Je ne saurais dire avec précision quand je suis mort. Car je suis mort. Enfin…non, en fait je ne suis pas mort…Pour tout vous dire, je ne sais pas, je ne sais plus trop. J'ai vu défilé ma vie, ça pour sûr, mais pas de la façon dont on se l'imagine habituellement je crois. Enfin, ça ne fait rien j'imagine, elle a défilé, voilà tout. Je vais peut-être vous raconter ma mort, cela vous servira peut-être un jour, si je suis réellement mort alors certainement et vous serez alors moins surpris lorsque votre temps viendra. Si en revanche je ne suis pas mort, mon expérience ne vous servira que s'il vous arrive la même chose et alors vous saurez que vous n'êtes pas seuls, parce que moi, j'ignore si je suis seul ou non à avoir pris part à tout ceci…Je ne sais même pas si je suis mort.

La toute première fois où j'ai pensé être mort c'est lorsqu'il y a eu ce trou sur ma peau, enfin sur ma chemise d'abord, et après, bien après sur ma peau, dans ma poitrine, un peu à gauche. Ca ne pardonne pas, c'est en tout cas ce qu'a dit le médecin ; je l'entendais malgré le drap, malgré mon état, je ne voyais que des ombres derrière. Et moi j'étais devant le drap, impuissant, j'ai bien essayé de bouger encore une fois mais j'en étais incapable. J'avais bien essayé déjà de me redresser dans ce bureau, j'étais tombé en arrière, le choc j'imagine, et je n'avais pu me relever, mes membres n'avaient pas bougé d'un poil lorsque je leur avais ordonné de m'aider…C'est à ce moment que je me suis dit que je devais être mort. Le temps déjà s'était distendu, dès le matin, il s'écoulait plus lentement mais ce n'était qu'une impression de plus à laquelle je n'avais pas prêté attention, puis il y avait eu cet à-coup lorsque j'ai serré le métal, j'ai pu voir la balle traverser mon manteau, s'approcher de ma poitrine et j'ai pensé que je ne pouvais pas mourir sous un si petit effet, quelques grammes de ferraille, je ne sais même pas de quoi son faites les balles, est-ce du plomb ? Bref, je ne pouvais pas mourir ce n'était pas possible, elle allait ricocher en arrivant sur mon corps me laissant une petite rougeur peut-être, à la limite. Mais non, elle a perforé ma chemise, juste au dessous de la pochette, elle est entrée en moi cette balle. Et à cet endroit, ça ne pardonne pas.

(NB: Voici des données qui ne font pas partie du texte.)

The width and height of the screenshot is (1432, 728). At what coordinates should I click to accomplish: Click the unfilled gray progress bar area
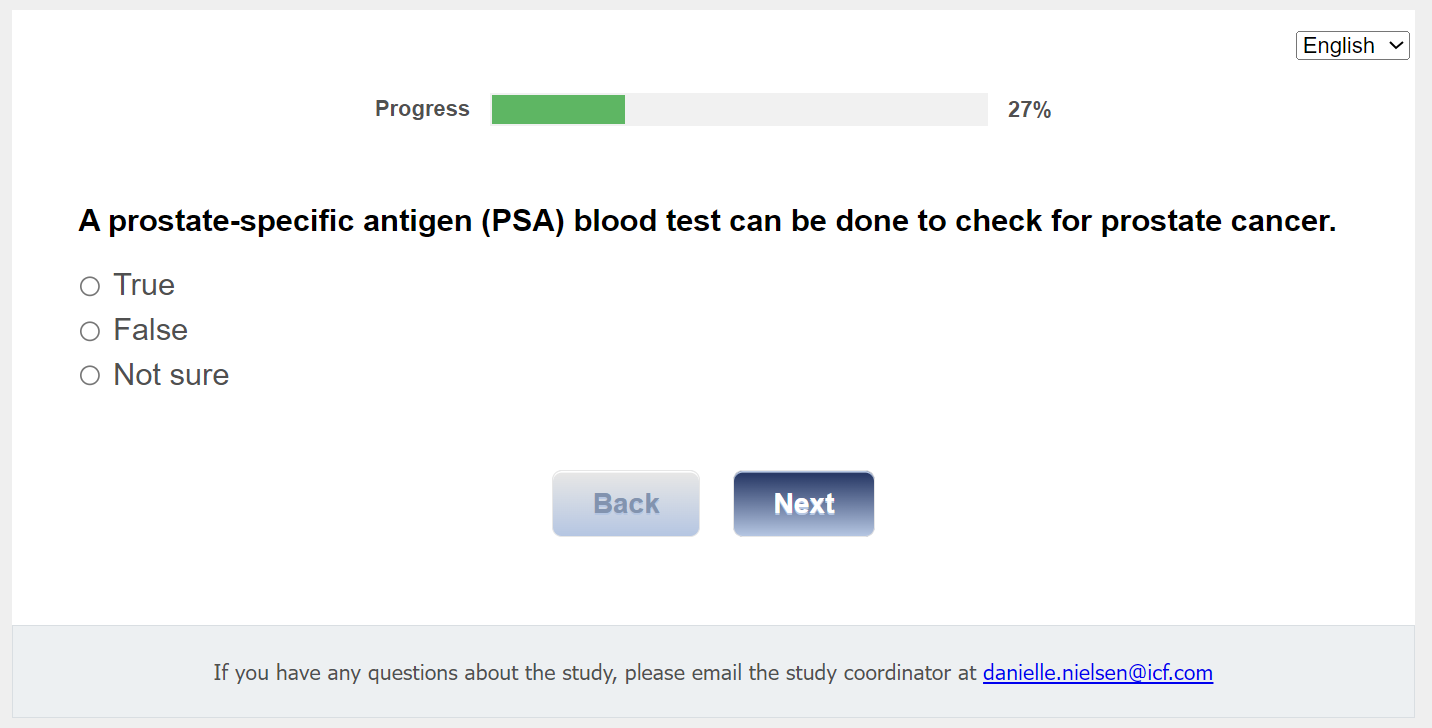[805, 110]
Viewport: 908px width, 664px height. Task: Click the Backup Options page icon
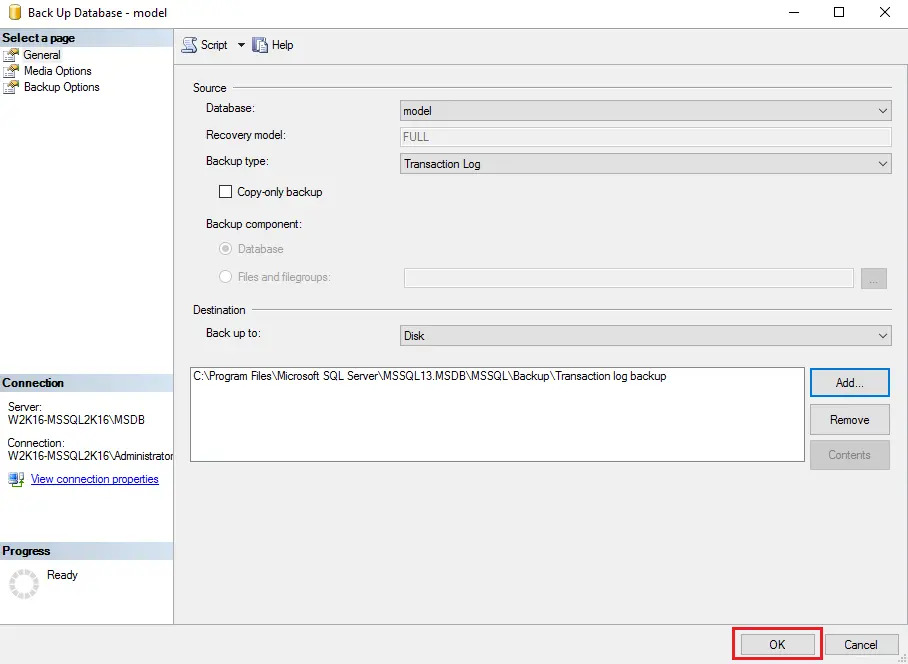11,87
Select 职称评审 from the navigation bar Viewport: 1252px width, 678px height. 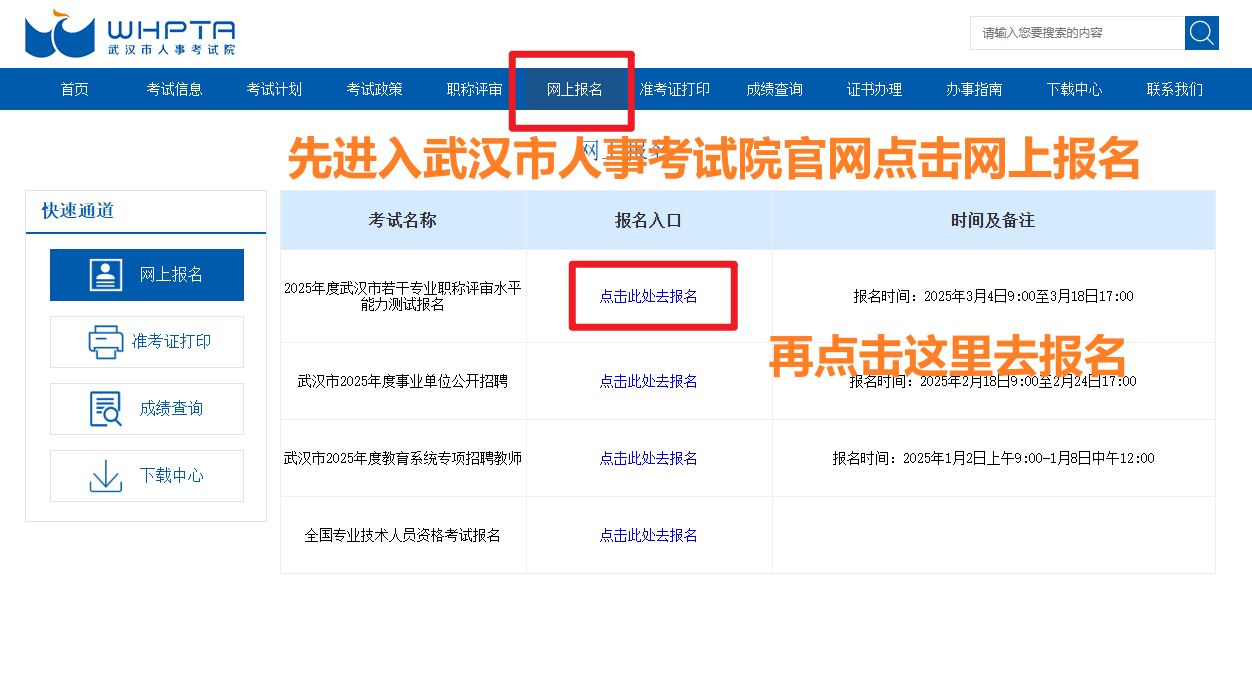pyautogui.click(x=473, y=89)
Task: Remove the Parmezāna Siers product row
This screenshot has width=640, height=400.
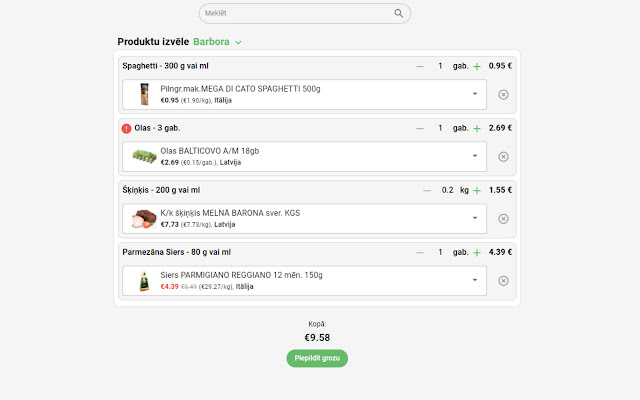Action: click(503, 281)
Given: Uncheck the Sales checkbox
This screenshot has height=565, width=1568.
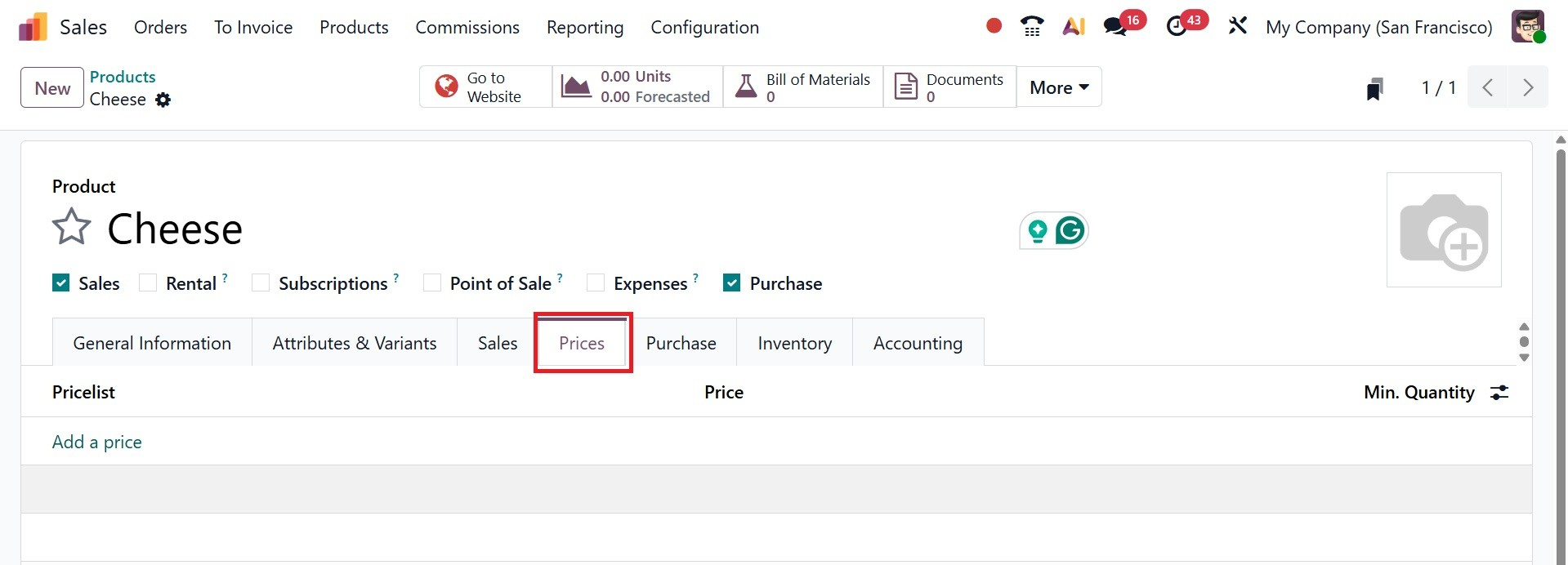Looking at the screenshot, I should pos(61,283).
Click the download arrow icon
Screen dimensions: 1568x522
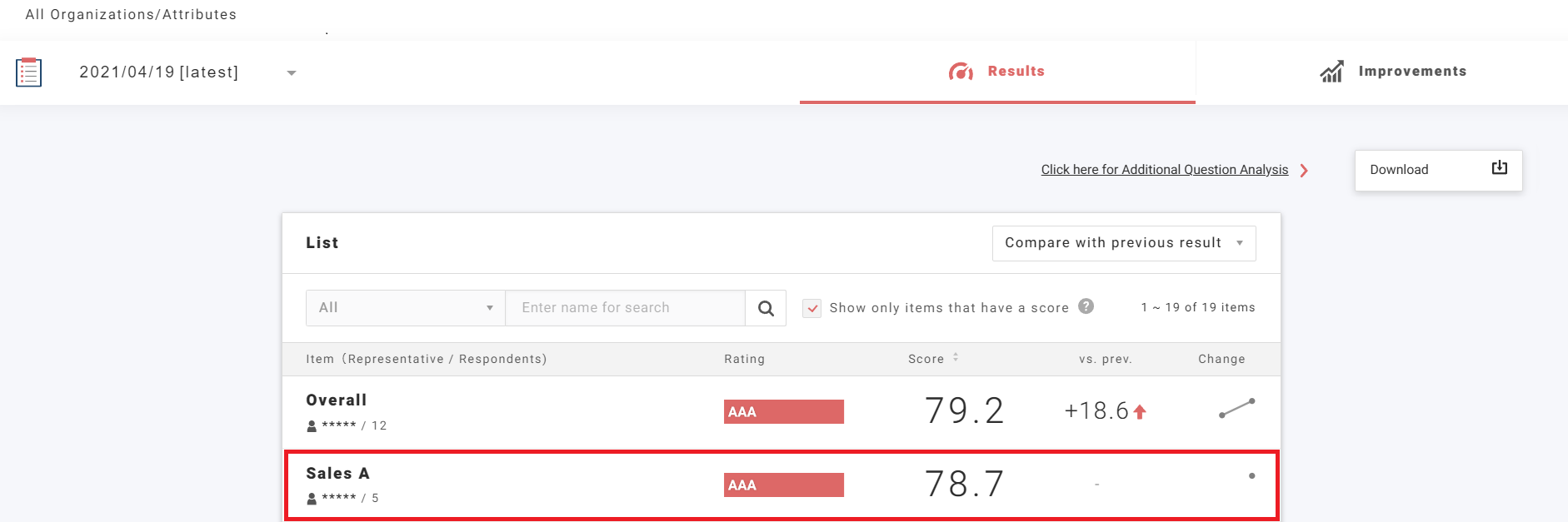tap(1499, 168)
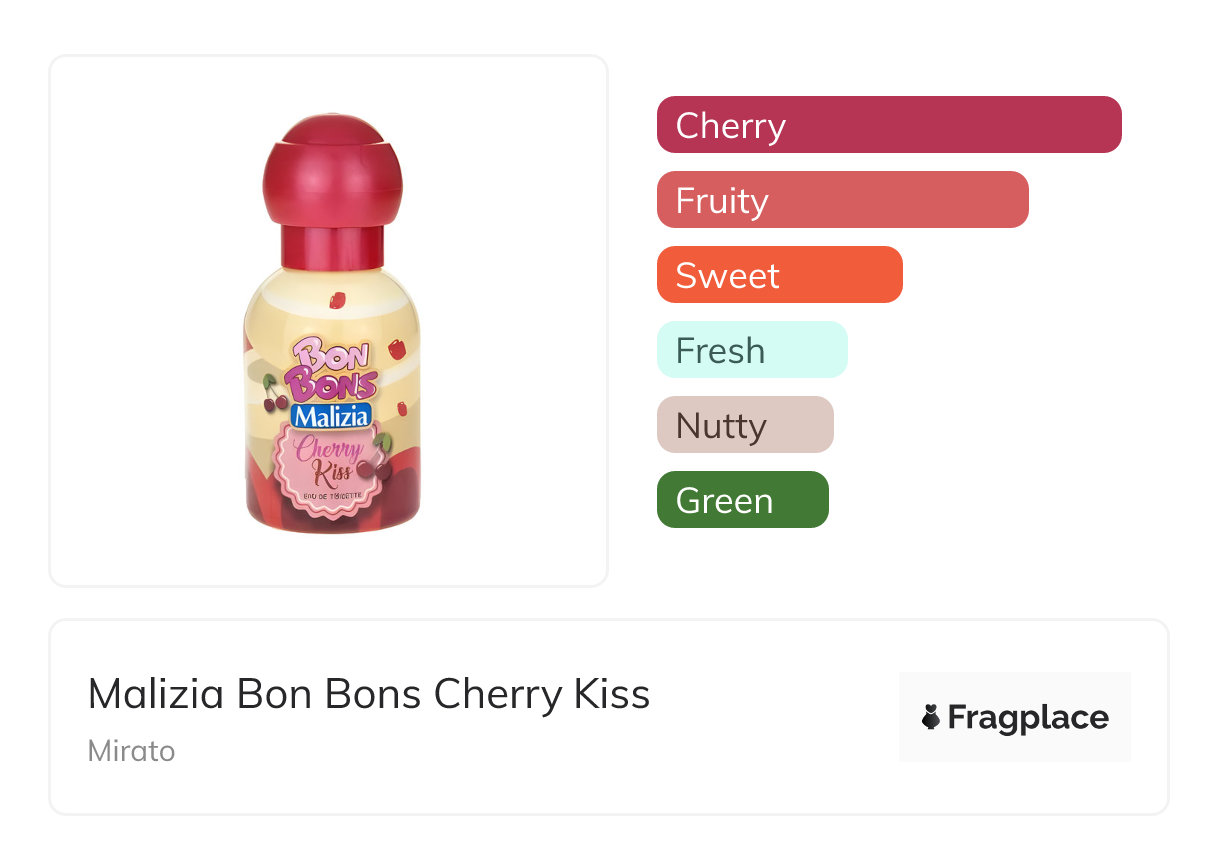The height and width of the screenshot is (864, 1218).
Task: Click the Fragplace perfume bottle logo icon
Action: tap(931, 718)
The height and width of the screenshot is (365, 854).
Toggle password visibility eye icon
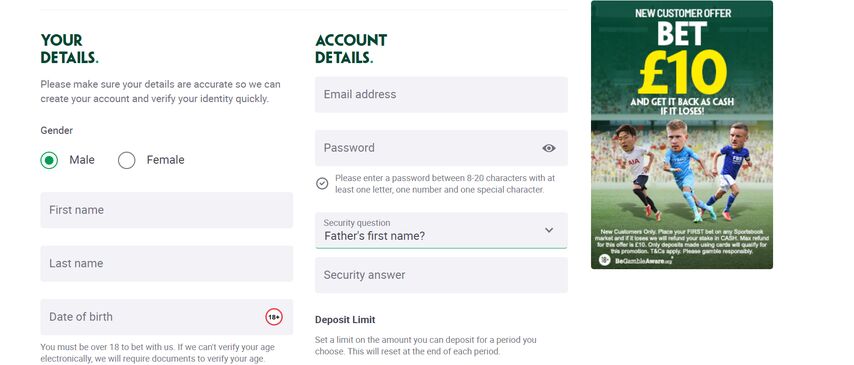pos(548,148)
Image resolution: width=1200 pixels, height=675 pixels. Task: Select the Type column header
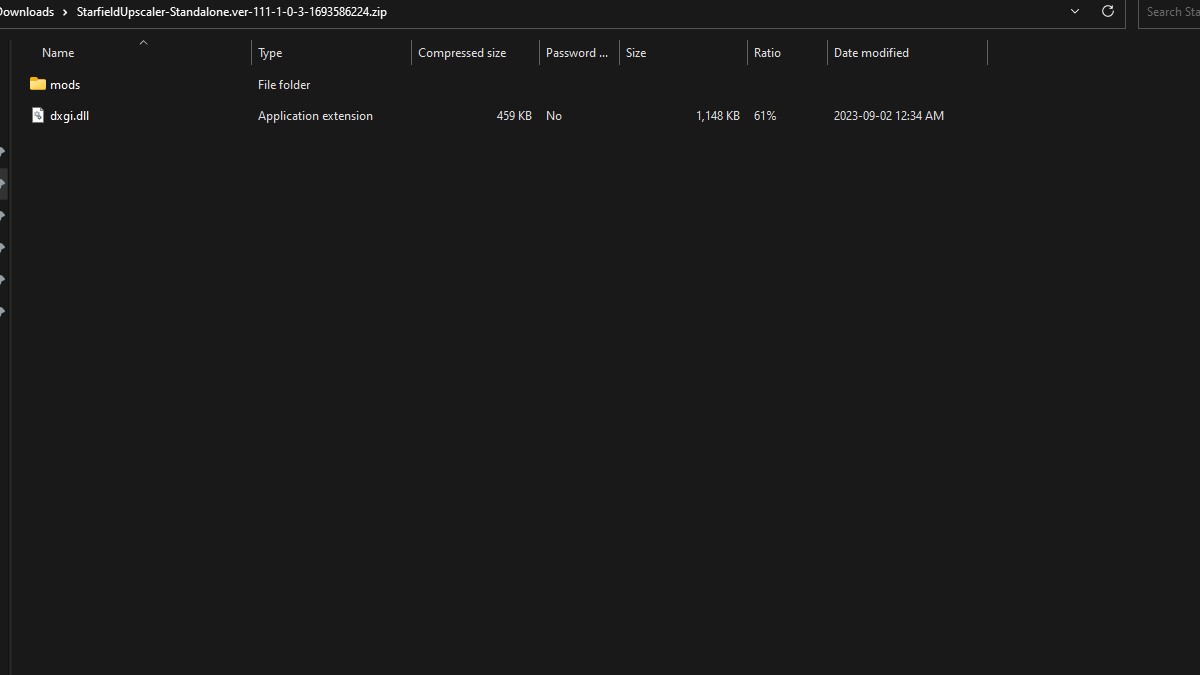[x=270, y=52]
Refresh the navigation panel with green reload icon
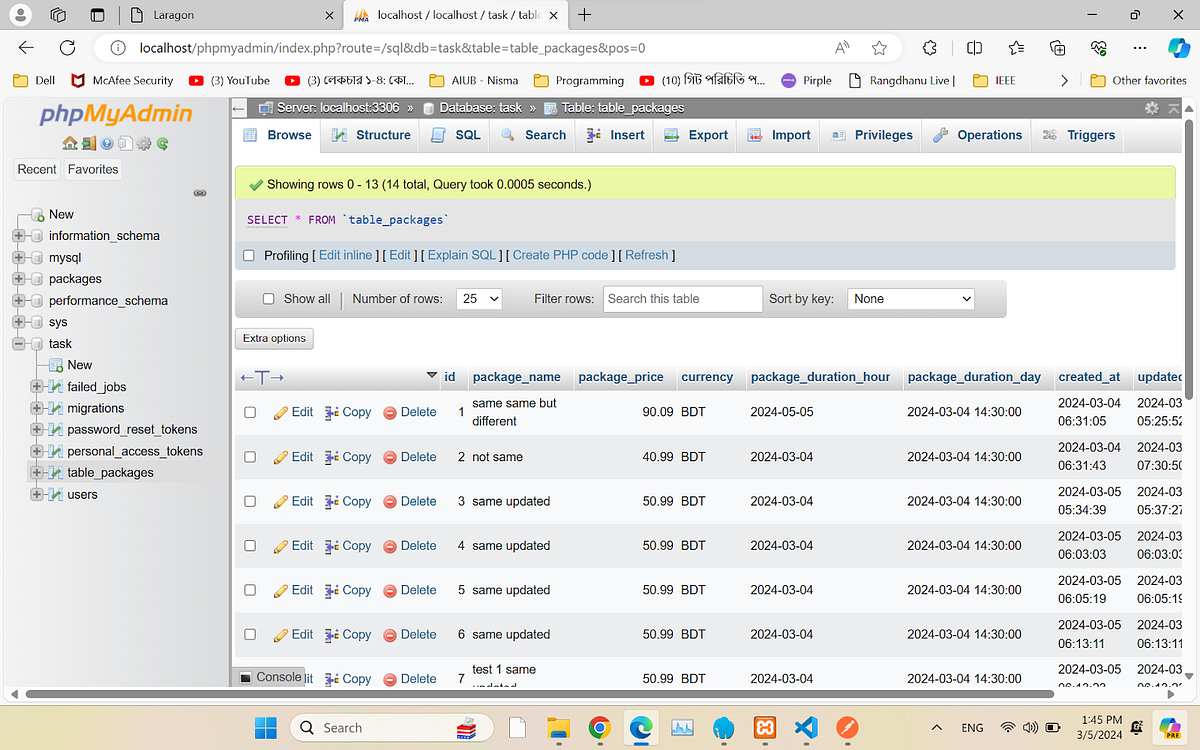This screenshot has height=750, width=1200. (x=162, y=143)
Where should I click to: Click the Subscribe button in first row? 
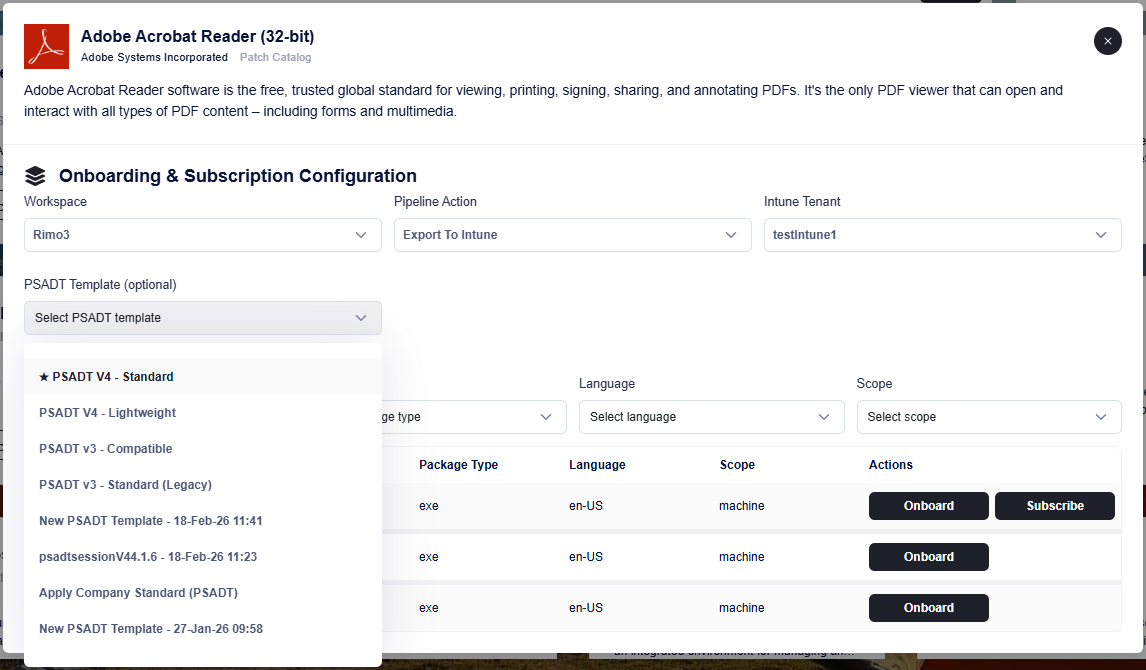click(x=1054, y=506)
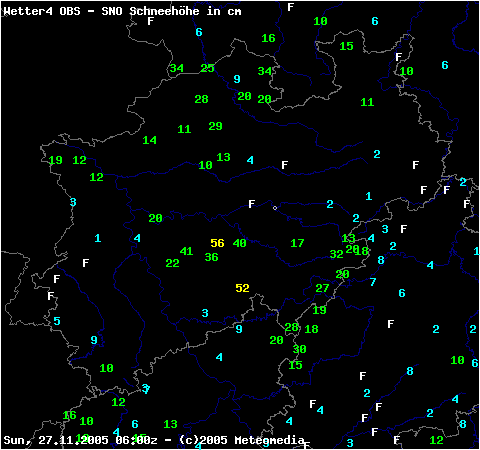Click the green 14 station reading

click(x=149, y=140)

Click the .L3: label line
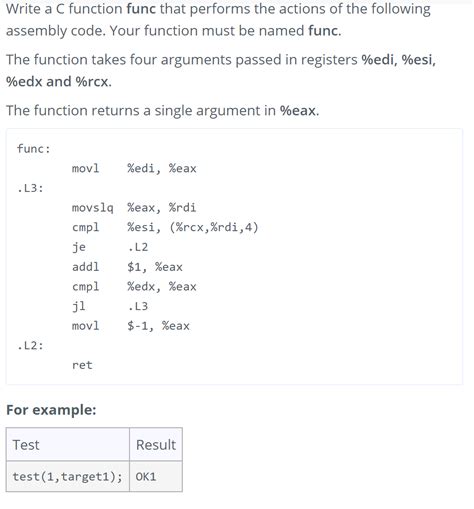pyautogui.click(x=30, y=188)
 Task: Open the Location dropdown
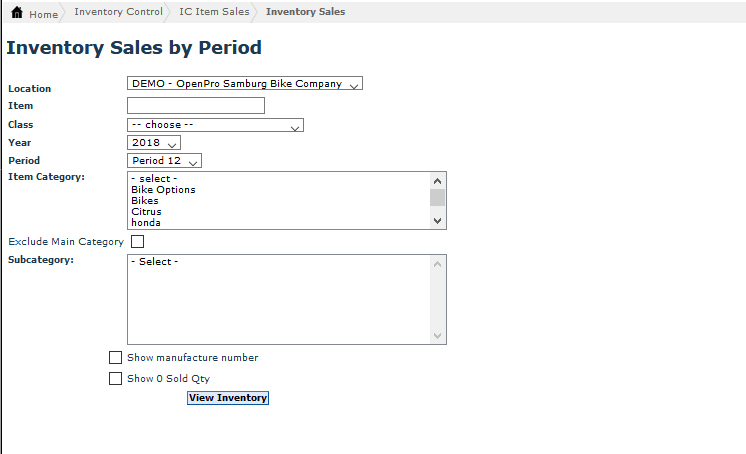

La mort, c'est un peu comme…ne plus pouvoir émettre. Je veux dire, quand on vit…on peut parler et entendre, bouger et toucher, et bien moi, j'ai continué de recevoir très bien, d'entendre, de voir même à travers mes paupières refermées, de sentir mes vêtements, de sentir cette odeur mais pour ce qui est d'émettre, rien, pas de mouvements, donc pas de paroles, pas un signe perceptible par vous autres vivants. Je percevais très bien derrière ce drap, j'entendais parfaitement, je sentais tous ces seaux de javel qu'on avait utilisés pour nettoyer le sol de la morgue, l'odeur était si forte que j'ai bien failli en vomir, mais je n'ai même pas pu, j'était mort. La mort, c'est comme ça… Je ne sais pas très bien comment vous expliquer tout ce qui m'arrive ou ce qui ne m'arrive plus justement. C'est troublant de découvrir des sentiments que personne n'a pu vous décrire avant. Il y a bien des dizaines de récits d'expérience de la mort…Mais je n'y ai jamais réellement accordé de crédit comme je pense vous n'accorderez pas de crédit à mon récit. Ce n'est pas grave, j'imagine que la mort c'est personnel, que la différence entre mon souvenir de tous ces récits et ma propre mort sera la même qu'entre votre mort et mon récit. Une chose cependant qui doit être pour tout le monde plus ou moins la même chose, c'est la surprise, la découverte d'un inconnu. Quoi que les hommes puissent faire à travers les âges quelles que soient les différences entre eux, ils meurent tous égaux. Je ne sais pas bien pourquoi je fais de si grandes phrases, ça n'a jamais servi à rien, et maintenant, encore moins. Je ne sais pas très bien ce qui m'arrive.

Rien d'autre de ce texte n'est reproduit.